Overlooking the waterfront in Side, the Temple of Apollo is the city's most recognisable and most cherished landmark, especially impressive at sunset when it becomes a popular gathering point for both locals and visitors alike.
Built in the 2nd century AD in honour of the Greek god of the Sun, the Temple of Apollo is one of Turkey's most impressive ancient monuments, occupying a commanding position on the seafront not far from the harbour.
According to the local legend, this was the spot where Mark Antony met Cleopatra, and there's a palpable air of history and romance here in the evenings as the sun goes down over the Mediterranean, its rays crossing the temple's columns.
Only a small section of the building now remains, five fluted Corinthian columns topped with a pediment carrying a frieze of Gorgon heads, along with several column bases.
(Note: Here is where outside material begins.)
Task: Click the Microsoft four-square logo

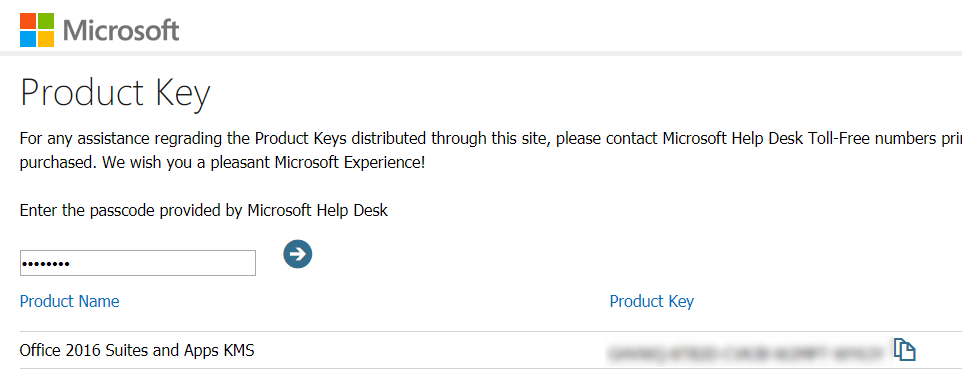Action: point(37,30)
Nearby are the less well-preserved ruins of other ancient structures, which are also well worth exploring, including a Temple of Athena, dating from the same period, and a Byzantine basilica, built in the 5th century AD.
According to the local legend, this was the spot where Mark Antony met Cleopatra
The ruins are set on a little peninsula jutting out into the Mediterranean and are particularly beguiling at night when they are illuminated for dramatic effect.
Located just a short distance from the harbour, they are easily accessible to those visiting the Turkish Riviera on a crewed yacht charter.
Not far from the city of Antalya, Side is an unmissable highlight of Turkey's southern Mediterranean coastline, especially for those interested in ancient history, and the Temple of Apollo is one of the most entrancing of the many archaeological treasures to be found on the Turquoise Coast.